One bright spot is backline general Craig Clare is all set to return, having been precautionary rested for the Taranaki game to get over the last of his niggling injuries, with Clare desperately unlucky to get hurt just before all three Shield challenges for Wanganui since 2016.
"Might be lucky to have him back next year, you never know," said Caskey.
Having had a taste of the big time, players like utility Josh Fifita, who was fizzing after his debut off the bench, is likely to get more game minutes, along with the young reserve forwards Dylan Gallien, Wiremu Cottrell and Peter Travis Hay-Horton.
Caskey will also look to make an accommodation for the likes of talented halves player Tyler Rogers-Holden and promising lock/flanker Jackson Campbell.
Loose forward Cade Robinson, who cracked the bench for Wanganui at the end of last season, has only just got back into running and will need a couple more weeks before he can resume contact training, likely meaning game time with the Development XV.
"I think they enjoyed themselves, and they'll be happy they put in a good show. It's always more enjoyable when you're competitive," said Caskey of the youngsters efforts against Taranaki.
Another committed performance in an August Ranfurly Shield challenge, as they did against Waikato in 2016, raises the interesting Fantasy Rugby scenario of how a full-strength Wanganui side would go against other professional teams.
The mandatory Shield challenge for winning the Meads Cup means Wanganui are always pitted against stronger sides – those in the top flight Mitre 10 Cup Premiership grade, and in the case of Canterbury the national champions.
But honest efforts on defence in 2016 and last weekend makes Caskey consider how his team would fare against the lower tier sides in the Championship grade, such as Southland, who were winless in 2017, or Hawke's Bay, who only won one game other than against Southland.
Facing certain teams in August who do not have the depth of a Canterbury or Taranaki "would be interesting", Caskey said.
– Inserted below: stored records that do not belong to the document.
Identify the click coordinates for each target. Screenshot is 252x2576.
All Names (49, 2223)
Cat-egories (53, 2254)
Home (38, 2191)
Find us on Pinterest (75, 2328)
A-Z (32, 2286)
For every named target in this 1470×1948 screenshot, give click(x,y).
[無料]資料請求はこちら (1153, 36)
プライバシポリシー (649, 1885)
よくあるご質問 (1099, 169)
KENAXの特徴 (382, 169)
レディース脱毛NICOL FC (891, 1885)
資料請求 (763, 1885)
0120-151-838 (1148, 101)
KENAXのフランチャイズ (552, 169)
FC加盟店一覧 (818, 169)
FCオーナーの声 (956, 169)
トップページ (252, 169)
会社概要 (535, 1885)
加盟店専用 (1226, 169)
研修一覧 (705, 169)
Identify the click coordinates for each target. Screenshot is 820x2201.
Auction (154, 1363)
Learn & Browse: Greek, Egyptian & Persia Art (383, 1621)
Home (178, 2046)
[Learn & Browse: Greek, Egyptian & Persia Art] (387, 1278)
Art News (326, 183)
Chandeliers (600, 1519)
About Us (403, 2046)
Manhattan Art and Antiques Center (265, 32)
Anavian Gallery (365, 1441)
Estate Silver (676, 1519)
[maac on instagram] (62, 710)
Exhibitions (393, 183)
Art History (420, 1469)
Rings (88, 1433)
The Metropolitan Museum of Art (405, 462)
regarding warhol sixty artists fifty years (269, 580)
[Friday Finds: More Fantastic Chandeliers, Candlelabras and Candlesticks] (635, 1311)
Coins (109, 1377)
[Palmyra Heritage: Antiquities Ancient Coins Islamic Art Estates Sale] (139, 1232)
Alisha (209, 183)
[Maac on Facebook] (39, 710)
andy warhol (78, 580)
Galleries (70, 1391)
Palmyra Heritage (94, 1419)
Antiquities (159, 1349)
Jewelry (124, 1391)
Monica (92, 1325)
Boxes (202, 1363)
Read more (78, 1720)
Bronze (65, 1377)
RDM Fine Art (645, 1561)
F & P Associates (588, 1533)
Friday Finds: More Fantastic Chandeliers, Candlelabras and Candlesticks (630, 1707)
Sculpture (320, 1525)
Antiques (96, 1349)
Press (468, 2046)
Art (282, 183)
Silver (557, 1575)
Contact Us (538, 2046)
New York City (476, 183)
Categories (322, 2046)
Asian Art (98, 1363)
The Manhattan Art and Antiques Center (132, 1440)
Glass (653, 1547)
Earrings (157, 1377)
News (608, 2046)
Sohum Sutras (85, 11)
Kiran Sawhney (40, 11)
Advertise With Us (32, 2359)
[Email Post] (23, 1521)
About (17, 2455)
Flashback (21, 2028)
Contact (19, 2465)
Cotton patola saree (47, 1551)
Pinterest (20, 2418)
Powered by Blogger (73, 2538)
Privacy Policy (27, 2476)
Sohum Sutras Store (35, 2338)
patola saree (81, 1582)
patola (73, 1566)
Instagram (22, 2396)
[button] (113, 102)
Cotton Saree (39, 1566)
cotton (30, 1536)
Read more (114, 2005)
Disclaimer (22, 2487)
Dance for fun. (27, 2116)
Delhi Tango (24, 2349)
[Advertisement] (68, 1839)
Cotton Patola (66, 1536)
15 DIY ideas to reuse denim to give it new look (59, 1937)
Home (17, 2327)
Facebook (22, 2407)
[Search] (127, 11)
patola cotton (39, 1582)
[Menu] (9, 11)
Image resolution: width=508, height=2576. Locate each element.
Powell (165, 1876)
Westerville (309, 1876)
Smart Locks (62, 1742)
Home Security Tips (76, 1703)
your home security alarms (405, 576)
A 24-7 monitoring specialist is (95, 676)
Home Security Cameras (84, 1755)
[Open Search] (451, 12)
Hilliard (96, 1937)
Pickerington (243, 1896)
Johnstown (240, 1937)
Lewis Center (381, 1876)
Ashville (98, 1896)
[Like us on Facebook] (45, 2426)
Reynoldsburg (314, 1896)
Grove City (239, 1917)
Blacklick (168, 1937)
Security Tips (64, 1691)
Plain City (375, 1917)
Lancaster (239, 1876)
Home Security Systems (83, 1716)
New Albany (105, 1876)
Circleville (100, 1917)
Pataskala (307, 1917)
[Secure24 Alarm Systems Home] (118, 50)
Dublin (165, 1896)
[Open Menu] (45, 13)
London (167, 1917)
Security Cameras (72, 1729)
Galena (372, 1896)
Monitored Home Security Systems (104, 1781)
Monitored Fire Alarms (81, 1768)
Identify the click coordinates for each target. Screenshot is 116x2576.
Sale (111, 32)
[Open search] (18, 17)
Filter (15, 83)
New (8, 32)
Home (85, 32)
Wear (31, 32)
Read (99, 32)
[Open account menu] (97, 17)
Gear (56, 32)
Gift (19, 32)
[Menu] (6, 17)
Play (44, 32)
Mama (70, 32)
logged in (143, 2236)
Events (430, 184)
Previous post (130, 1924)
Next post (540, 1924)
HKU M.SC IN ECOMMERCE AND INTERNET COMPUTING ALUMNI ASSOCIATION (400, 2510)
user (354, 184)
"It might not be too big of a gap."
What Wanganui did learn against Taranaki is they need more structure in the outside backline defence, which was also targeted by Bay of Plenty during the 'Game of 3 Halves' on July 27.
Nabainivalu, centre Kameli Kuruyabaki and the debutantes in winger Harry Symes and fullback Shandon Scott don't quite have cohesion together yet and the home side pounced on that in Hawera.
"We'll fix that pretty easily, it was a little bit of a disconnect between second-five and centre, and then the winger being a little deep," said Caskey.
"I think Kameli learnt a fair bit during the game. He came right, to his credit."
After Meads Cup semifinal appearances in 2015-16, Wairarapa Bush fell off the pace last season with just one victory, despite a settled team and the inclusion of former All Black Piri Weepu.
They have a pretty quick turnaround tomorrow after playing a Tuesday night fixture against the New Zealand Army team at Memorial Park.
Despite leading 21-5 at halftime, Wairarapa Bush were pushed by the soldiers in the second stanza, losing 43-38.
Kickoff in Masterton tomorrow is at 1.30pm.